Re: [MarkLogic Dev General] How to get different facet counts for different searchable-expression in Search API

Michael Blakeley Thu, 10 Nov 2011 09:27:31 -0800

I wouldn't jump into setting fragment roots. Fragment rules are a mistake in at 
least 80% of applications.


If you fragment your documents, you won't be able to search them as documents 
very easily. Any query that crosses fragment boundaries has to be implemented 
as some sort of join, and the server doesn't do much of anything for you in 
those cases. So if you have 'head' and 'body', like xhtml, and you fragment on 
'head'... now the search API can't help you with searches constraints that 
check both head and body.

Aside from that, adding fragments increases both memory utilization and disk 
utilization. But usually the effect on queries and indexing is paramount.

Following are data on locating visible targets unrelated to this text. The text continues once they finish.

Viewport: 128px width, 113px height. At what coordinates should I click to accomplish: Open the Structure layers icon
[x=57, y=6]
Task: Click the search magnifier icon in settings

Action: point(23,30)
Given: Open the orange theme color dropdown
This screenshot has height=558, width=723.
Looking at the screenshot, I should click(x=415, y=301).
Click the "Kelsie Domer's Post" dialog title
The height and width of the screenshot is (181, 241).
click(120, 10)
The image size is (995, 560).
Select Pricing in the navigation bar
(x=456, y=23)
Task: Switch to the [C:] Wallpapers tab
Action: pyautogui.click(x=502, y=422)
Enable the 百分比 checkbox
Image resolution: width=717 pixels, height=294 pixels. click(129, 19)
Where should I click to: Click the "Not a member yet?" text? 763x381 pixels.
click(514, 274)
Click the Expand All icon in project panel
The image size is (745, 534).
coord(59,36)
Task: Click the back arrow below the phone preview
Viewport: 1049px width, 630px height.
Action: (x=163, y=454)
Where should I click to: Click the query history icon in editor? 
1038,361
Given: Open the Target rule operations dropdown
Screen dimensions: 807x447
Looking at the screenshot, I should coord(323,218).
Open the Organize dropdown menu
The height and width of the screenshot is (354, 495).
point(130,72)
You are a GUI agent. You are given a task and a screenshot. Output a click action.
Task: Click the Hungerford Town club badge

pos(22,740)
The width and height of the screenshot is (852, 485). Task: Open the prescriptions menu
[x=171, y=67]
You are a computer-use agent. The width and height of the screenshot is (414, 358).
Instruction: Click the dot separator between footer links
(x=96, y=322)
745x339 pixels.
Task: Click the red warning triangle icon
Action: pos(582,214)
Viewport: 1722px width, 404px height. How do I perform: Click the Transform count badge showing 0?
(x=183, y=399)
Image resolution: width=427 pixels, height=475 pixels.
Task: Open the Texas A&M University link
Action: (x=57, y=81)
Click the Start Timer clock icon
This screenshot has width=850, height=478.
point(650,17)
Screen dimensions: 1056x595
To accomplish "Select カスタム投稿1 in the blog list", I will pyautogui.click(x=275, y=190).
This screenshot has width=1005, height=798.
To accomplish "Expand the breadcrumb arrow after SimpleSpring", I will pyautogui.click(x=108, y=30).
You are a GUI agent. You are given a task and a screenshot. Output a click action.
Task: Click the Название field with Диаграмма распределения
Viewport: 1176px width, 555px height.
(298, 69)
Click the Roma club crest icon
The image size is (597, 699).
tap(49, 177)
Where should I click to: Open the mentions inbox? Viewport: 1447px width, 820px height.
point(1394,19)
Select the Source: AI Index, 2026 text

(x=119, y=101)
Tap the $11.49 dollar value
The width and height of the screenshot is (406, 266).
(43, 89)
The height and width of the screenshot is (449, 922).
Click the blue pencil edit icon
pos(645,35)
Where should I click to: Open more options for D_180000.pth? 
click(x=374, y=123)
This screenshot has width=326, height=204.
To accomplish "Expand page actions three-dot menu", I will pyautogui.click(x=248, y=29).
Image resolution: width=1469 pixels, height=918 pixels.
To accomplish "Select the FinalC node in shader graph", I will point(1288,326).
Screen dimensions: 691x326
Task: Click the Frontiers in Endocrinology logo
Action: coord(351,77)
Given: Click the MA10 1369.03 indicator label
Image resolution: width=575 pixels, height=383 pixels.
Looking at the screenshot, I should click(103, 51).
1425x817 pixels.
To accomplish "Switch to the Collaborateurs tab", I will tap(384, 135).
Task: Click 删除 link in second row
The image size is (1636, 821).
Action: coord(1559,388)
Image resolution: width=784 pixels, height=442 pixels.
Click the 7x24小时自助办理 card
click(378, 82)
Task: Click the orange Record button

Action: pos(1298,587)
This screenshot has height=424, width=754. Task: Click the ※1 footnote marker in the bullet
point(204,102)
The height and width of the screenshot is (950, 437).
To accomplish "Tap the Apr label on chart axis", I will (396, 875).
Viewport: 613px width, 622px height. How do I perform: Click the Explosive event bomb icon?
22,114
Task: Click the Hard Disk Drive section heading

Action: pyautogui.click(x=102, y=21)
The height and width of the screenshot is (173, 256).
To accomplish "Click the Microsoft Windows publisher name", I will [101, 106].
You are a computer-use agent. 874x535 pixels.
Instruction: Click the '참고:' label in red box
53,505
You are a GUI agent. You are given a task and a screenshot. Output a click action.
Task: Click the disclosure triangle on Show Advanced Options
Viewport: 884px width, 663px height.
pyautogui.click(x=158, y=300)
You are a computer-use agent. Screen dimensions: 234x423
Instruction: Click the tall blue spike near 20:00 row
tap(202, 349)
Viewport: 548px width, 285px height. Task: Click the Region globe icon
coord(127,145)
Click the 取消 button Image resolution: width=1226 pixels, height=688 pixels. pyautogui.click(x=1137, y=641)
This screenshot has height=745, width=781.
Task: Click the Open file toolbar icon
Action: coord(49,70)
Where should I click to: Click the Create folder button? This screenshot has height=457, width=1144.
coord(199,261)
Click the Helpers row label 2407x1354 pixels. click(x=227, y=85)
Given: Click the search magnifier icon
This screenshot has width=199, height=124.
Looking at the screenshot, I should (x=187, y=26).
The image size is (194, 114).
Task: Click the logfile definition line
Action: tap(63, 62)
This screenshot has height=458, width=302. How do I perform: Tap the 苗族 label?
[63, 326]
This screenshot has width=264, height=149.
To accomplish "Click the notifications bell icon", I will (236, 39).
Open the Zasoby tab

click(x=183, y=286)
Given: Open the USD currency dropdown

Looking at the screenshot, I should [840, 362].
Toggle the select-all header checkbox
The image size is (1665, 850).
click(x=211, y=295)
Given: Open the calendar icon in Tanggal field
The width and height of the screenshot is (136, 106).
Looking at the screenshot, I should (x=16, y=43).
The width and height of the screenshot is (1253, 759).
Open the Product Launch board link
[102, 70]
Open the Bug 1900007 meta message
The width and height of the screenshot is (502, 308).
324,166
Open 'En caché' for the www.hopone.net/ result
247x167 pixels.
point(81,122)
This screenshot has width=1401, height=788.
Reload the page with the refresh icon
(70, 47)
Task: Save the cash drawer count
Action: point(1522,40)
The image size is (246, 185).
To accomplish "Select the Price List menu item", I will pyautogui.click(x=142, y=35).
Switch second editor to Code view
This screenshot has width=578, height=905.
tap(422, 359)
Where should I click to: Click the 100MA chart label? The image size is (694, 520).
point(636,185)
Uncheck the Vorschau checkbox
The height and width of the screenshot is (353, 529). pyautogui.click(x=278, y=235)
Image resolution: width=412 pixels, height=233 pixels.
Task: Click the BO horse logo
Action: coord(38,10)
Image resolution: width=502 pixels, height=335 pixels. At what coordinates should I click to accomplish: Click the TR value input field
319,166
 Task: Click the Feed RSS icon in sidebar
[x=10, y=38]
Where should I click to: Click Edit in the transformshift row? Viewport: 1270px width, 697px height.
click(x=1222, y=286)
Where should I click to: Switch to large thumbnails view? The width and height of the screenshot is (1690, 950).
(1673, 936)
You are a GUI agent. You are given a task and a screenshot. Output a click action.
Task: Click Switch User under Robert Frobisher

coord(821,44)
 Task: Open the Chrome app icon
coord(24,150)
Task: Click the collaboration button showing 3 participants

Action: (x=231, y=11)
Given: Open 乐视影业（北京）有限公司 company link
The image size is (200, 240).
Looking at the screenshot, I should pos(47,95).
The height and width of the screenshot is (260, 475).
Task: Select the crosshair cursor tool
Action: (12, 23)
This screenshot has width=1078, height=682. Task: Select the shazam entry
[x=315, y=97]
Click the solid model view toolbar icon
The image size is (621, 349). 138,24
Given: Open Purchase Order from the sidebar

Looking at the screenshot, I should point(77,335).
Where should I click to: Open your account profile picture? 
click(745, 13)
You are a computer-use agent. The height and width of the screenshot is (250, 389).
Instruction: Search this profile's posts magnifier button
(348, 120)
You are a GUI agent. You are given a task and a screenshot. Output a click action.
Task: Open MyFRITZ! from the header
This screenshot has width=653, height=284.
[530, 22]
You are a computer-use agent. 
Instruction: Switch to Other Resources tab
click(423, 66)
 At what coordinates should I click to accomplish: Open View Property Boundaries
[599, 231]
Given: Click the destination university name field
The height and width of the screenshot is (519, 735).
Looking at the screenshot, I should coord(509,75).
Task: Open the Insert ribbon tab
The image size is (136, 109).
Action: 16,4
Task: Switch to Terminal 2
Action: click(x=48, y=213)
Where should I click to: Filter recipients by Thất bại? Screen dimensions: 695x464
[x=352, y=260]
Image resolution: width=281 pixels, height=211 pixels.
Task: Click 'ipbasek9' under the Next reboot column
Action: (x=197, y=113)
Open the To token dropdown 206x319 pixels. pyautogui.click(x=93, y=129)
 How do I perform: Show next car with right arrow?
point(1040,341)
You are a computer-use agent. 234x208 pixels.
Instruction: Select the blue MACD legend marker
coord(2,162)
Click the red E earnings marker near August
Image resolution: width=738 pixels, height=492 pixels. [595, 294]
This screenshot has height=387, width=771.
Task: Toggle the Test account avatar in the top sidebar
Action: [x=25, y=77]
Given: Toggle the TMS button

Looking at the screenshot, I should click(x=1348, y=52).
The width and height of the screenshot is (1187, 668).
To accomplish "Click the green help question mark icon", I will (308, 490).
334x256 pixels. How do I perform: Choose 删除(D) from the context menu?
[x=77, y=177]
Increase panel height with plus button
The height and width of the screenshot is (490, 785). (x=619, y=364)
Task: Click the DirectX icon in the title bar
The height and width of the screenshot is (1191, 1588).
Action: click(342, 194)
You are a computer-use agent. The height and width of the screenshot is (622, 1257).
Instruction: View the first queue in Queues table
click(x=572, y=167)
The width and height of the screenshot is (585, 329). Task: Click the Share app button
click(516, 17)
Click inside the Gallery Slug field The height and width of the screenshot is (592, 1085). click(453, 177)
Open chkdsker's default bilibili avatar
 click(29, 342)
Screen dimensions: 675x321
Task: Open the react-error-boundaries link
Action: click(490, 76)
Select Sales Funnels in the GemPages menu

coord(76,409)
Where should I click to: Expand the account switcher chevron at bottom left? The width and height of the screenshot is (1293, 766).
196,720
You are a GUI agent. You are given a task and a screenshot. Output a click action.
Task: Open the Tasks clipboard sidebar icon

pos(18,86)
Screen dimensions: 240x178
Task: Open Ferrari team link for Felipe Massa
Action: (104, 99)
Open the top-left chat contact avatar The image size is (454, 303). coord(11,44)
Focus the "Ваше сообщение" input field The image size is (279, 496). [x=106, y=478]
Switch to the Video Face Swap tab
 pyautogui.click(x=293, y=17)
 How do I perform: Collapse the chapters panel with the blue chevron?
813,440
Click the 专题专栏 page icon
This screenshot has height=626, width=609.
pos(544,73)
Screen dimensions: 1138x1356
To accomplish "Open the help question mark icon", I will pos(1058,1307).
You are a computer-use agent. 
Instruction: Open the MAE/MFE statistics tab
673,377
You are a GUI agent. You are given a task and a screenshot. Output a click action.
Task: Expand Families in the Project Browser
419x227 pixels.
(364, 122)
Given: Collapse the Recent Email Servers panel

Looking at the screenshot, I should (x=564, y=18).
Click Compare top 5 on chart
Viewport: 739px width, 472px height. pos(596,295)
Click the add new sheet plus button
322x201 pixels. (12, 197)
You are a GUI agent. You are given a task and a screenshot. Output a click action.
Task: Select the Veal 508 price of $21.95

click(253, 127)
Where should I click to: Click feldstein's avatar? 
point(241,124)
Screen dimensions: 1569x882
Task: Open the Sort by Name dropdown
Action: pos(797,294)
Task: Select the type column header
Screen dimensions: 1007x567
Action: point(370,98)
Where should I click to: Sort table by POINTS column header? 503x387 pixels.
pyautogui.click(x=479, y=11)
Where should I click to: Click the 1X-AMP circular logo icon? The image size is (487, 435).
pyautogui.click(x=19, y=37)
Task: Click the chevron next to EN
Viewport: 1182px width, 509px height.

When should you use fragments? Mostly for large documents that cannot be broken 
apart for intrinsic reasons. Large means that the typical tree size is larger 
than system's on-die cache size. "Cannot be broken apart" means "cannot", not 
"that would resemble work".

For example, an RDBMS will often export a table as a giant document with 
row-oriented child elements. Don't fragment that. Break it up. This is a 
document-oriented environment, so map each row to a document.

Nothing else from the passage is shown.